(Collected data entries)
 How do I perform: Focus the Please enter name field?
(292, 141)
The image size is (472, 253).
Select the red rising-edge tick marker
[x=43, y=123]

TASK DETAILS: Reply with an exact copy of the lines running from the one containing "The image size is (472, 253)." through the end of the entries above, both ends included.

TASK OUTPUT:
The image size is (472, 253).
Select the red rising-edge tick marker
[x=43, y=123]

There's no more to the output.